3. The “creepiness” factor
Another “must-have” experience is personalization – delivering targeted content and promotions to customers online and offline. However, with personalization, you can unintentionally make your customers feel uncomfortable. During a panel discussion, “Technology and Human Interaction In-Store: How You Can Strike the Right Balance,” the panelists advised to stay away from facial recognition because it will scare your customer away. Even though customers don’t like the idea of using their data, they will allow it if you deliver better targeted content in exchange. Greeting customers in-store when they’ve never even met the store associate will also drive the shopper away. Instead, your store associates should strike up a casual conversation to get to know the customer rather than popping up information that could be disturbing. For example, if a store associate mentions to a shopper, “hey John, I know you were looking at a pair of jeans last night on our website, would you like to try them on?,” will scare the shopper away and lose brand loyalty.
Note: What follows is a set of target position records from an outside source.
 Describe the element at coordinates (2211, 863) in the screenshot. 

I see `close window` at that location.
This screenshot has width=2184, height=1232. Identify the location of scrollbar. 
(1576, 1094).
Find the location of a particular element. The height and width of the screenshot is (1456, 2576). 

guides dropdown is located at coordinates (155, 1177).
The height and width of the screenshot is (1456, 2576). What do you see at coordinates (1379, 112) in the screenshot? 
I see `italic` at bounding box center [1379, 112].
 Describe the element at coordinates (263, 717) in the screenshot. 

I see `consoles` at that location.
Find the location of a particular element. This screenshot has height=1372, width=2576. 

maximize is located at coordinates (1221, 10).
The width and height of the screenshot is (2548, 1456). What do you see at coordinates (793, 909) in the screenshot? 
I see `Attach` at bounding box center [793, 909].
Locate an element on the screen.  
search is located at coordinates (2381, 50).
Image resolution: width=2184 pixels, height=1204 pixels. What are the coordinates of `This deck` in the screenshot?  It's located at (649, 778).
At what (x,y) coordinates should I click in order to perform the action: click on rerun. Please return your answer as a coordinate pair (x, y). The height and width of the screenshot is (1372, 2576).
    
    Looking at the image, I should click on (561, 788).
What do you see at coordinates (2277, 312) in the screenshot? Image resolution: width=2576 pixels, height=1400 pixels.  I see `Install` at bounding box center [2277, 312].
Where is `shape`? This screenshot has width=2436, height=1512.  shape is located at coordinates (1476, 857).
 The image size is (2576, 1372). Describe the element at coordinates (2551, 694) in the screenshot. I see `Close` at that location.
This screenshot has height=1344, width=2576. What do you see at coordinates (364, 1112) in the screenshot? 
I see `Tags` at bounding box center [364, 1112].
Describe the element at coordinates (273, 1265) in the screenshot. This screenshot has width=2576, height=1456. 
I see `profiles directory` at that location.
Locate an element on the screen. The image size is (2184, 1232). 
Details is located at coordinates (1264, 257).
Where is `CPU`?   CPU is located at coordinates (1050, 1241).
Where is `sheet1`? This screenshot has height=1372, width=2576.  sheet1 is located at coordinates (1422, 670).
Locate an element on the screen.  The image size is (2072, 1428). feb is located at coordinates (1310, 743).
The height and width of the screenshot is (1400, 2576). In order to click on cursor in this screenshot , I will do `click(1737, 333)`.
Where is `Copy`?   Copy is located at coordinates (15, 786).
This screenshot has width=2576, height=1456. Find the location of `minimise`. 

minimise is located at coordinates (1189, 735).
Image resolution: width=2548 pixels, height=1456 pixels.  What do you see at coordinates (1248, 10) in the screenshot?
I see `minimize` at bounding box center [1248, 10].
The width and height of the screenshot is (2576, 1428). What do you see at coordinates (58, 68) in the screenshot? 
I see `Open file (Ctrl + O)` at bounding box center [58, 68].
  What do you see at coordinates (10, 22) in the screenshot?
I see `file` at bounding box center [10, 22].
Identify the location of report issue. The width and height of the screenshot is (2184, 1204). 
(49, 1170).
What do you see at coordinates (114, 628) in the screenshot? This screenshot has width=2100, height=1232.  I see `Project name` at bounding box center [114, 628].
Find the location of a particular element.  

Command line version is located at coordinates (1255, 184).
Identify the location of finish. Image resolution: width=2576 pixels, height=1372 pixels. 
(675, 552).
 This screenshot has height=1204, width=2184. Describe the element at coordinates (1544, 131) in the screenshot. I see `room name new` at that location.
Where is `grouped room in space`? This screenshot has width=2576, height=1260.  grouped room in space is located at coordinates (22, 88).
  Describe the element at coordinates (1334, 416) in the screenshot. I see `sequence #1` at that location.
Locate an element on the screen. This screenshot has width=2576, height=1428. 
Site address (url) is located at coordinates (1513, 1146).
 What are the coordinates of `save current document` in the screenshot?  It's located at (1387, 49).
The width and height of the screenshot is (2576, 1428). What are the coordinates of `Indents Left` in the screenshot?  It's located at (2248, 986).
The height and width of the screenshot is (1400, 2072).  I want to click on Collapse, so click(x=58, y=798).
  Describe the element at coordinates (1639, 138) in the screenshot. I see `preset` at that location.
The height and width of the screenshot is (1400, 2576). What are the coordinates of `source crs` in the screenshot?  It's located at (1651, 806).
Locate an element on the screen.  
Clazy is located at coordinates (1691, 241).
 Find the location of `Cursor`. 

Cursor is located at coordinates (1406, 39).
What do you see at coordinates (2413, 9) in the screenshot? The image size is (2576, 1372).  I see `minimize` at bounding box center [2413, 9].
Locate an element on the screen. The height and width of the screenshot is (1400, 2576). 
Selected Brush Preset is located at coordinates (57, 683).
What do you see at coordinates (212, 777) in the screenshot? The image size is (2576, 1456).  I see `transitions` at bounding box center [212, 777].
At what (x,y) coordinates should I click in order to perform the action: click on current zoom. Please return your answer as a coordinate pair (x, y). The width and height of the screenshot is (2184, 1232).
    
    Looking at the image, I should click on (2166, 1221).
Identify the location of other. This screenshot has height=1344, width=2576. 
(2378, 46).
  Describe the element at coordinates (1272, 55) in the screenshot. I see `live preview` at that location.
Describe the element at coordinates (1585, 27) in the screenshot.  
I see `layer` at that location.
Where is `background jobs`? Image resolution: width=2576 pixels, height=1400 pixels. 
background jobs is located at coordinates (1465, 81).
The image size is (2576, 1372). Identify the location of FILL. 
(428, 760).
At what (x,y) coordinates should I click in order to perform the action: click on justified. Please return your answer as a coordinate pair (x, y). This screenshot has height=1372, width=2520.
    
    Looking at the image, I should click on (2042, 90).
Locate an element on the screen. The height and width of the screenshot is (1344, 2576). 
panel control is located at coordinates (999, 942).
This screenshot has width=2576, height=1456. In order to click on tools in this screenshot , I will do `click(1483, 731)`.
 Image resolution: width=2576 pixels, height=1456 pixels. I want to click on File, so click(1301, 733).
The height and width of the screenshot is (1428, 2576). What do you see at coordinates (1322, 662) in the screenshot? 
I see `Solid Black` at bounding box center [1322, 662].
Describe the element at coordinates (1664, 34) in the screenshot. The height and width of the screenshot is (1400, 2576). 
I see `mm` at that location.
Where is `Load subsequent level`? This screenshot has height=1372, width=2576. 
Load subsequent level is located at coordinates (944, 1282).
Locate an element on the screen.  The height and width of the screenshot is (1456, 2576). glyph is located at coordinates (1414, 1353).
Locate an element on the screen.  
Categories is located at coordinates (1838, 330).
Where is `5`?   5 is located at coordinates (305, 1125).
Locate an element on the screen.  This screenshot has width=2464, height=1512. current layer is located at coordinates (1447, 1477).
4. Create an emotional connection with your customers
The importance of shopper experience remains consistent in the ever-changing world of retail. Jonathan Storey, VP of Disney Stores, North America understands the importance of how shoppers are treated in store and using technology to enhance the store experience without losing the human touch. You must create an emotional connection to get your customers passionate about your brand and keep them coming back.

“Technology alone will not create an engaging environment. Associates make the technology come to life,” said Storey.

DIsneyKey_FutureStores5. Imagination is key
In the retail space, we’re constantly focused on metrics and revenue, which is a good thing. However, when it comes to the shopper experience, we need to allow ourselves to think outside the box, to think about what the customer won’t expect while shopping in-store. During his keynote, Storey handed everyone a Disney key to unlock their imagination. At Disney, they engage with shoppers through storytelling both online and offline. While you’re planning for 2016, remember to use your imagination and to always strategize with a consumer-first approach.